An arson fire in the 300 block of Cesar Chavez Boulevard in Calexico in late November was one of several intentionally set blazes during the month, according to Calexico fire officials. Many of the fires, one captain said, were believed to have been set by transients. | PHOTO COURTESY OF IMPERIAL VALLEY LAW ENFORCEMENT AND FIRE
CALEXICO — Fire officials have observed a noticeable increase in the number fire incidents believed to have been started by transients in the month of November.
“We have had an increase in arson fires that after investigation were found to be related to the transient homeless population,” Calexico fire Capt. Eduardo Rivera said during an interview on Wednesday, Dec. 2. “That has slightly increased, not to say dramatically, but just enough for us to take a notice of it.”
The Fire Department responded to 12 fires during the month, which included a wide range of fire-related calls, from arsons, structure fires, and home fires, Rivera said.
“The most recent was one we had on Thanksgiving (Nov. 26),” Rivera said. “On that one, we do have an unidentified individual seen lighting a shed on fire, which ultimately completely burned.”
By utilizing surveillance footage captured near the scene, the department was able to view the unidentified individual leaving the scene on a bicycle. As a result of the shed’s destruction, a nearby warehouse also sustained fire damage to its exterior and similar damage to portions of the building’s ceiling, Rivera said.
“We can’t say if they were transients or not because there was really no way to tell,” Rivera said of the suspect seen lighting the shed ablaze.
Other arson-related incidents in November were able to utilize surveillance footage to identify individuals known by the Calexico Police Department as local transients and whom officers were able to detain a day following each incident, Rivera said.
In similar cases involving arson fires started by members of the homeless population observed in early January, Fire Chief Diego Favila told this newspaper that some incidents were likely caused by fires meant to either provide warmth or for cooking by local homeless individuals given that they involved no electricity or gas.
Along with the arson fires, the holiday season can bring with it its own fire-related concerns with home fires occurring as a result of electrical or cooking mishaps, explained Rivera.
“If you are using a real tree for the holidays, you need to make sure you water it daily because that is very important,” Rivera said. “There is a very intense probability of fire if it becomes too dry and we don’t want that.”
Besides keeping up with the proper Christmas tree maintenance to make sure it stays as fresh as possible, Rivera also recommends following your city’s tree disposal methods as dry trees can easily succumb to flames if lit.
“Also with lighting, be very cautious of overloading your house’s electrical capability,” Rivera said. “Make sure if you’re noticing the breakers popping, those are indications that something needs to be looked at or you’re overloading the system.”
Rivera also suggested when cooking this holiday season to “always make sure that you’re tending to the stove, that your handles are inward to protect children,” and when frying frozen foods or other meals to be very cautious.
Among the fire incidents Rivera responded to last month, one did involve a “normal home fire in a residence” that was the result of a stove top catching flames.
“It was very minimal, it was a cutting board that was left on top of (the stove) accidentally,” Rivera said.
In addition to the holiday precautions, fire crews have also had to deal with safety measures brought on by the ongoing pandemic.
“Patient safety and provider safety is going to be key and we actually go slower on the calls because we have to limit the number of people that come into contact with the patient until we can confirm there is no possibility for COVID,” Rivera said of the department’s duel ambulance services.
Responders have utilized a series of questions done during a doorway assessment to identify the potential risk of a patient contracting the coronavirus.
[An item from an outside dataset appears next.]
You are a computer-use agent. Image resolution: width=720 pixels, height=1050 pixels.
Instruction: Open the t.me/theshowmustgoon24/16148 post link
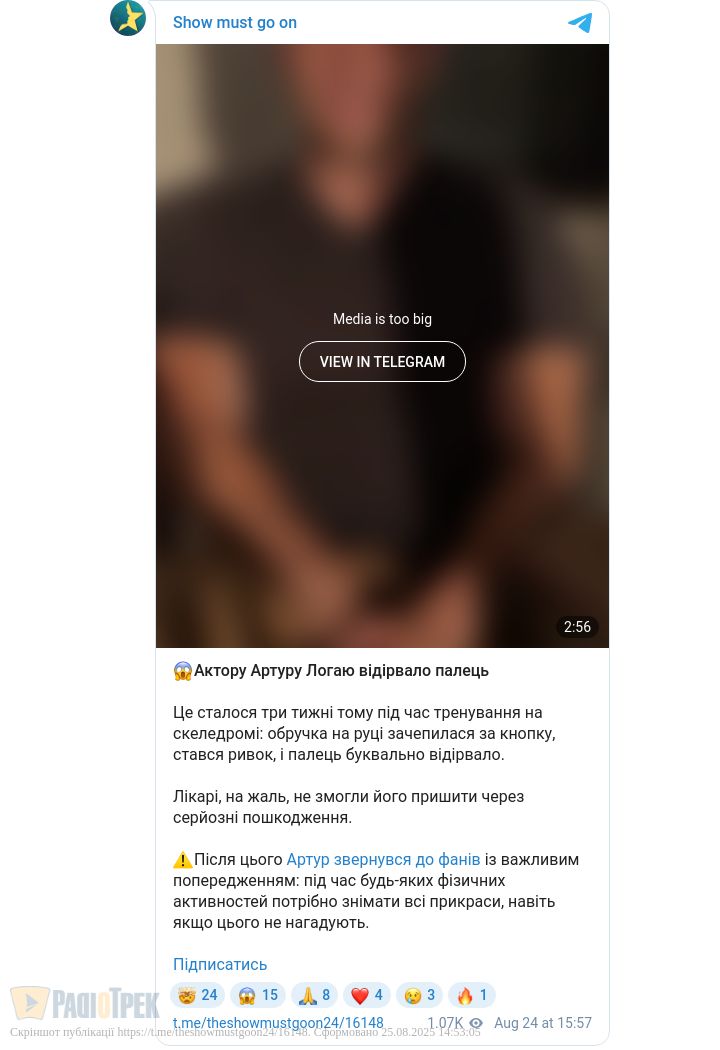[278, 1023]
If no such threat exists then responders will all enter the home normally, however if not then COVID-19 safety protocols will be conducted, Rivera explained.
“If we ever get to a point where we’ve identified that there is a potential for COVID to be in that call we will limit the number of responders to one person that goes in and if other people are needed then it is very systematically done to minimize the provider’s exposure,” Rivera said.
The added precautions and time spent implementing them has been the majority of the impact the pandemic has had on the fire department, Rivera noted.
“We are doing very well,” he said. “We do get assistance from the other ambulances, but for the most part we are running pretty close to 95 percent or higher (response) to all of our calls.”
Averaging over 14 calls a day, the fire department has responded to a majority of their calls, which includes fire, medical, public assistance and service calls, Rivera said.
To stay safe this holiday season, Rivera also recommends people educate themselves on fire safety tips by watching YouTube videos that outline how to keep your home safe from preventable holiday fire hazards.